▶ **MATERIAL FOR THIS EXERCISE**
/---

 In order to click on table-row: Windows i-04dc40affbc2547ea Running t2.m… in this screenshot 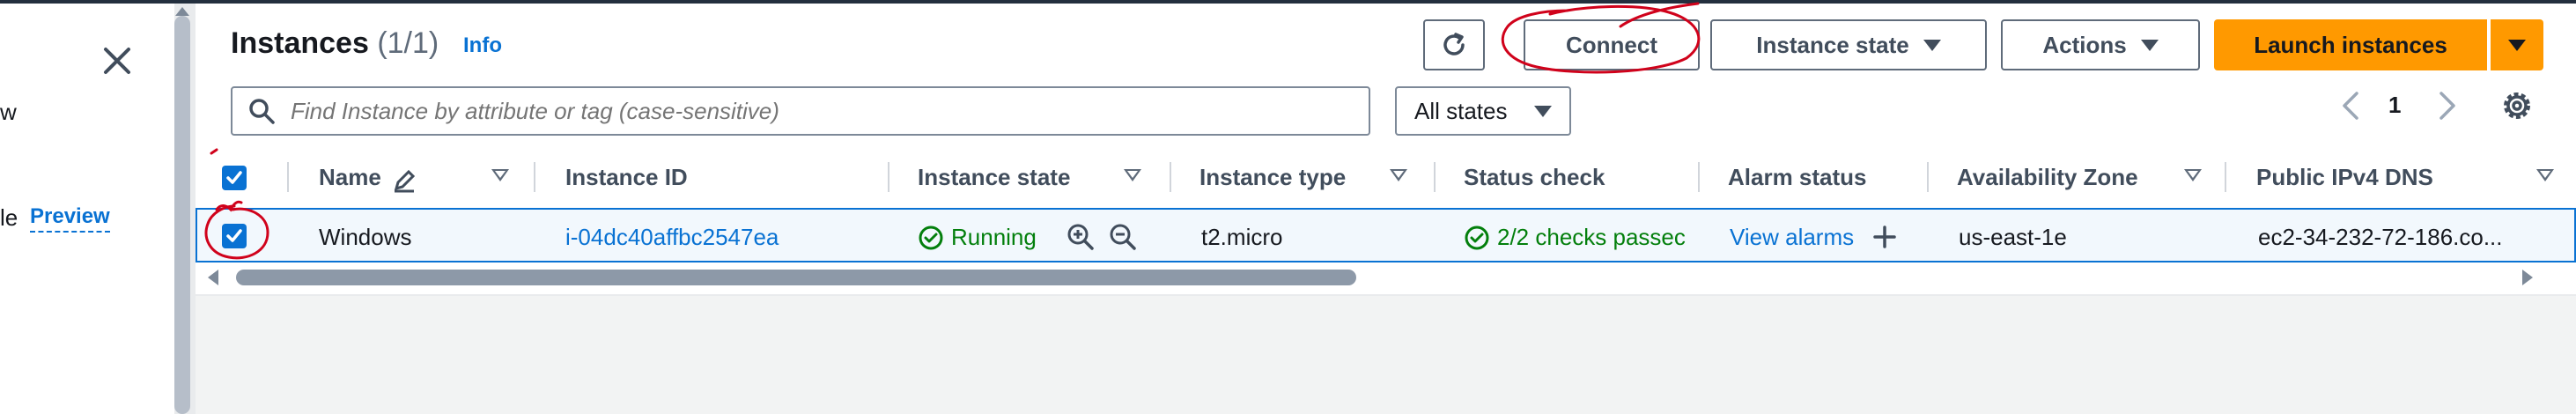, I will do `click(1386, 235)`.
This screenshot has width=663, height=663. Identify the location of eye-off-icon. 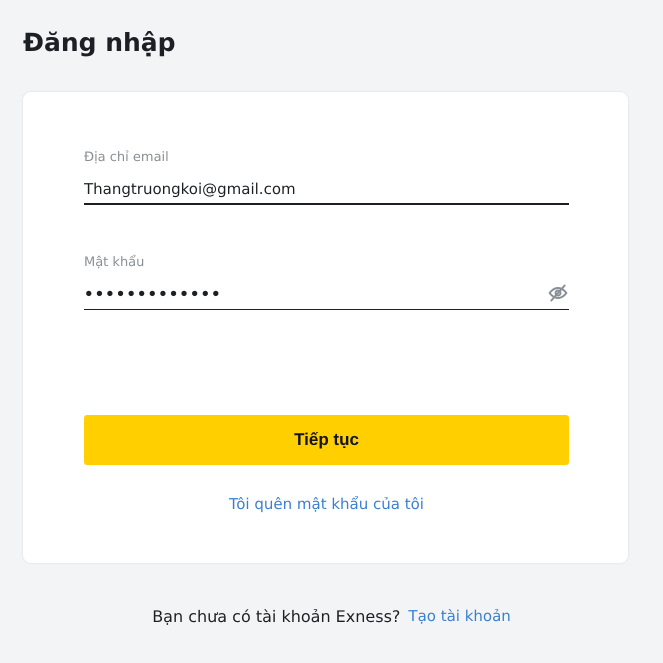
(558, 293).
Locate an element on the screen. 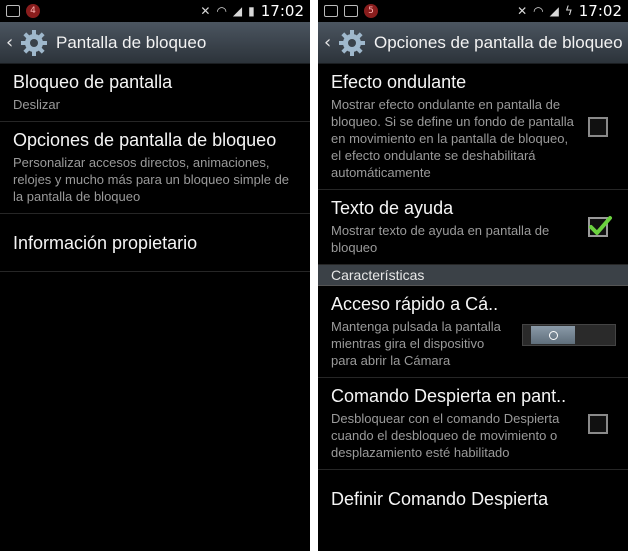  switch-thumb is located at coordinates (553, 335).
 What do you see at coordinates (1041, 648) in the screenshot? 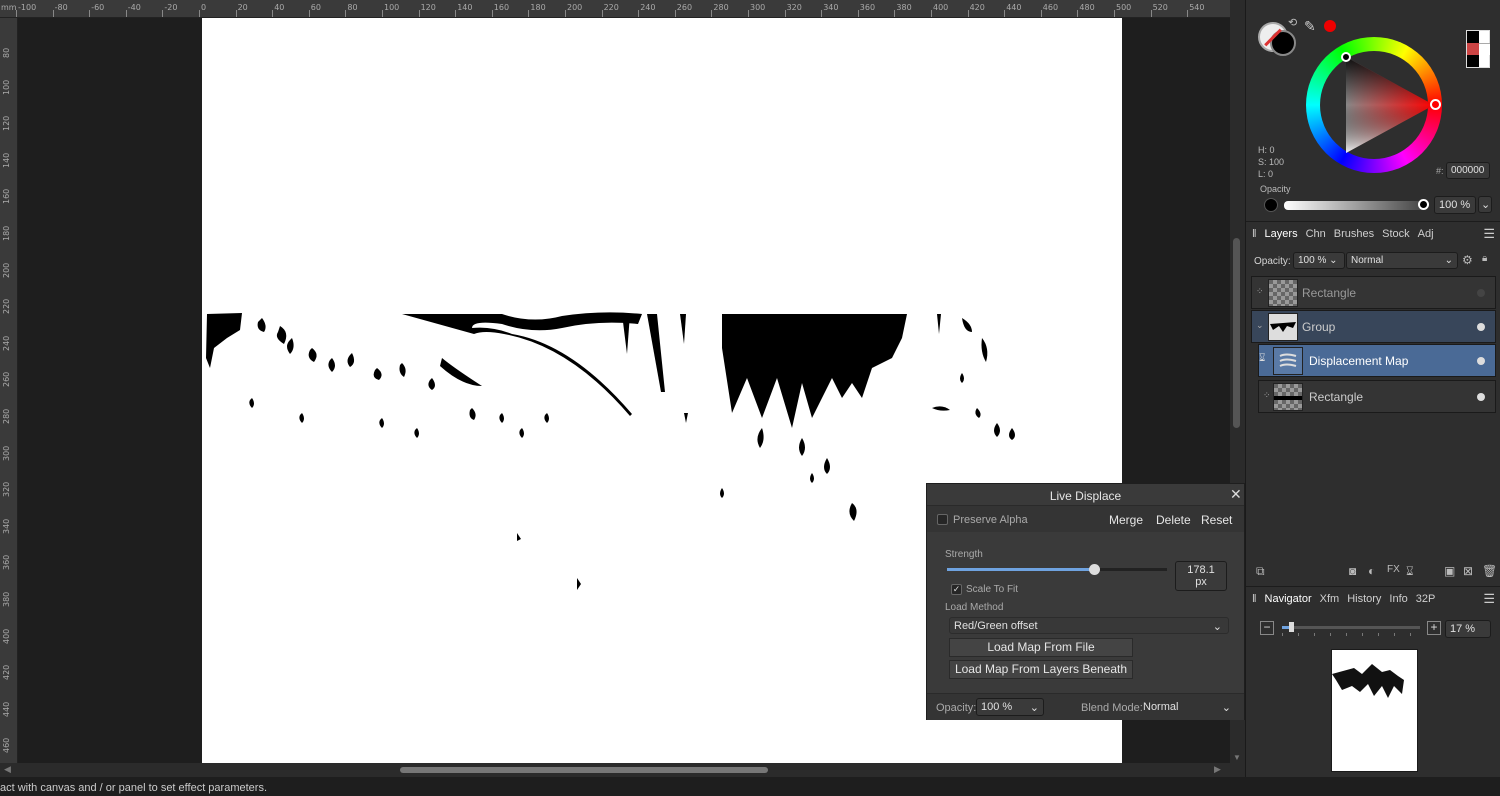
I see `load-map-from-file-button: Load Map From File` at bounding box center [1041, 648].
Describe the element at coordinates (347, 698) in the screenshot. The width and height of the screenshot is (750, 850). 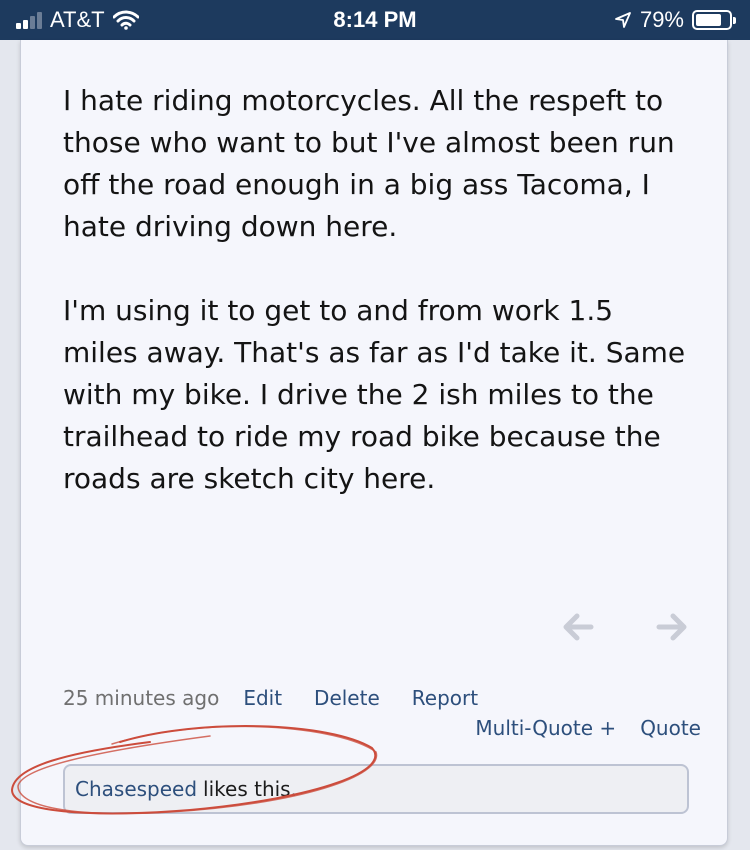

\---
/---

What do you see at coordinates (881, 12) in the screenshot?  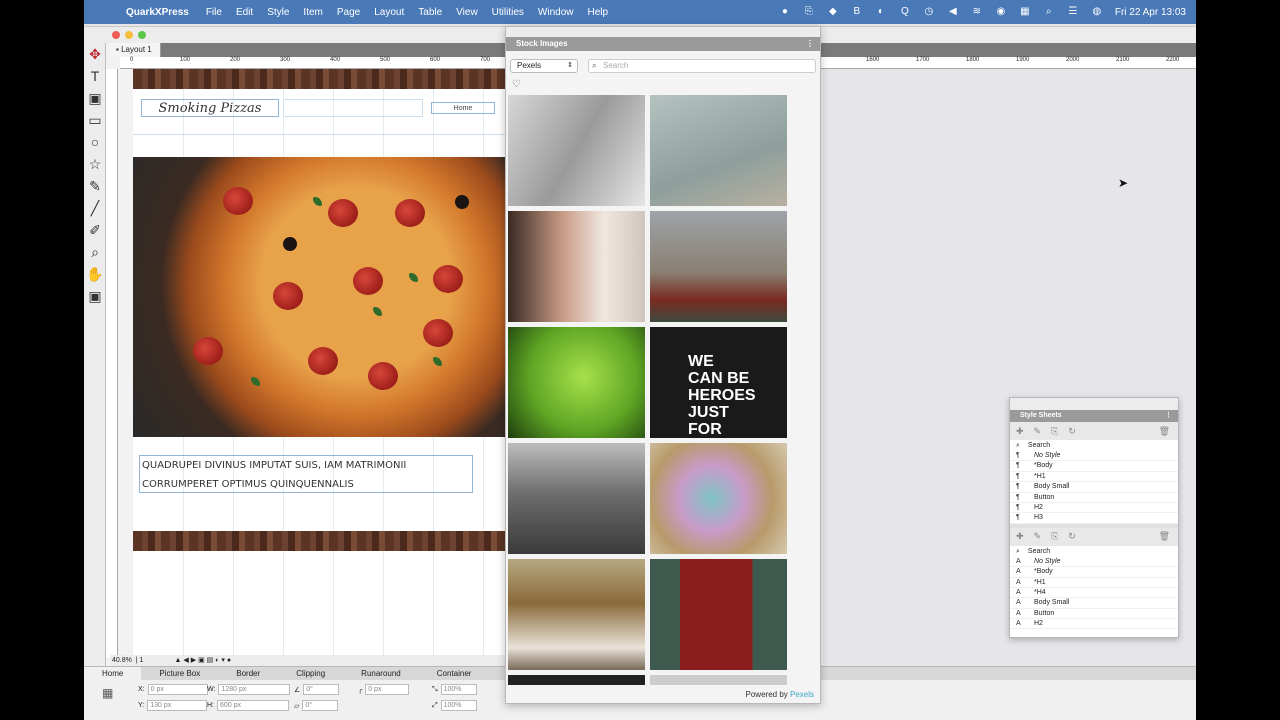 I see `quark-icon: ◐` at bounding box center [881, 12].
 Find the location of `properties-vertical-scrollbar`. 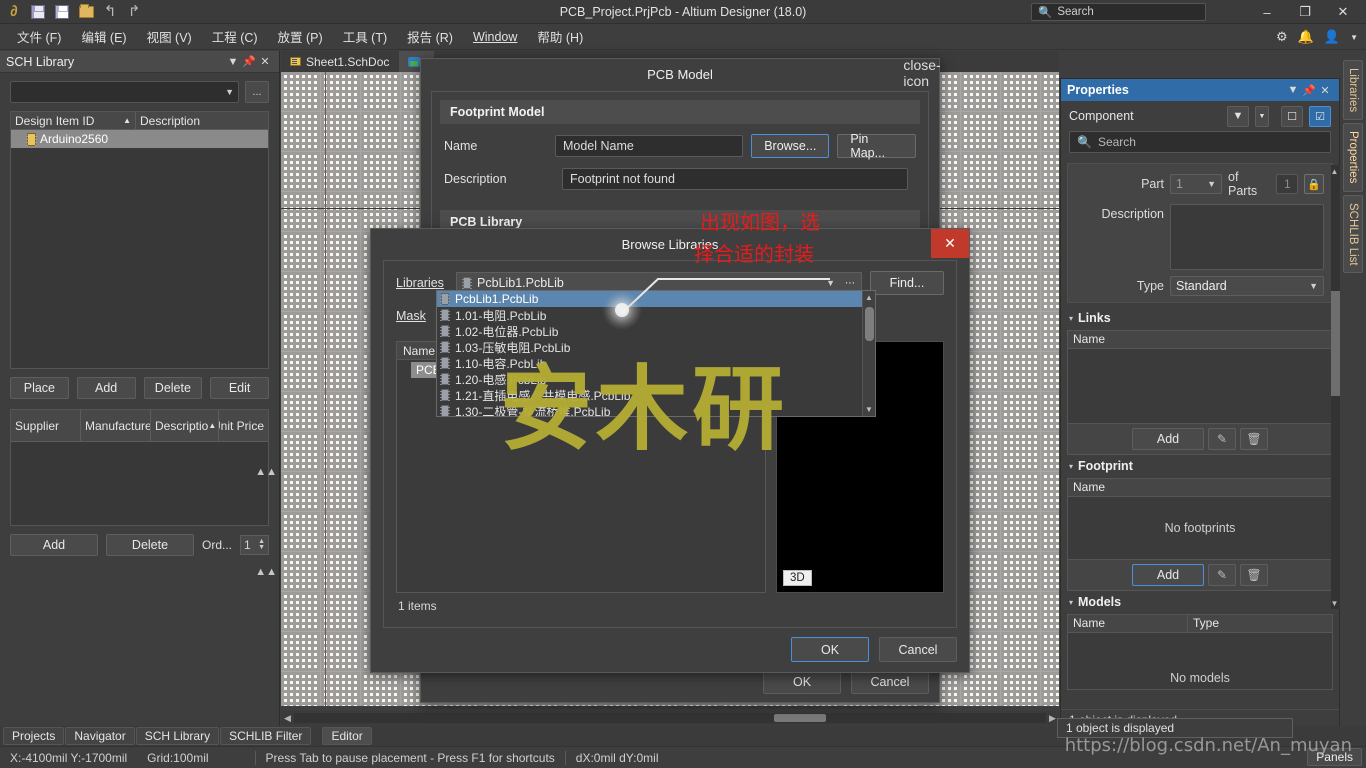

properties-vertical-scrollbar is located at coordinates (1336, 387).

\---

▶ **INSTRUCTIONS TO FOLLOW**
Copy the records starting with the line that contains "What do you see at coordinates (1041, 648)" and going on through the line that contains "Describe the element", and leave out the pictures.

▶ **THE ANSWER**
 What do you see at coordinates (1041, 648) in the screenshot? 
I see `load-map-from-file-button: Load Map From File` at bounding box center [1041, 648].
Describe the element at coordinates (347, 698) in the screenshot. The width and height of the screenshot is (750, 850). 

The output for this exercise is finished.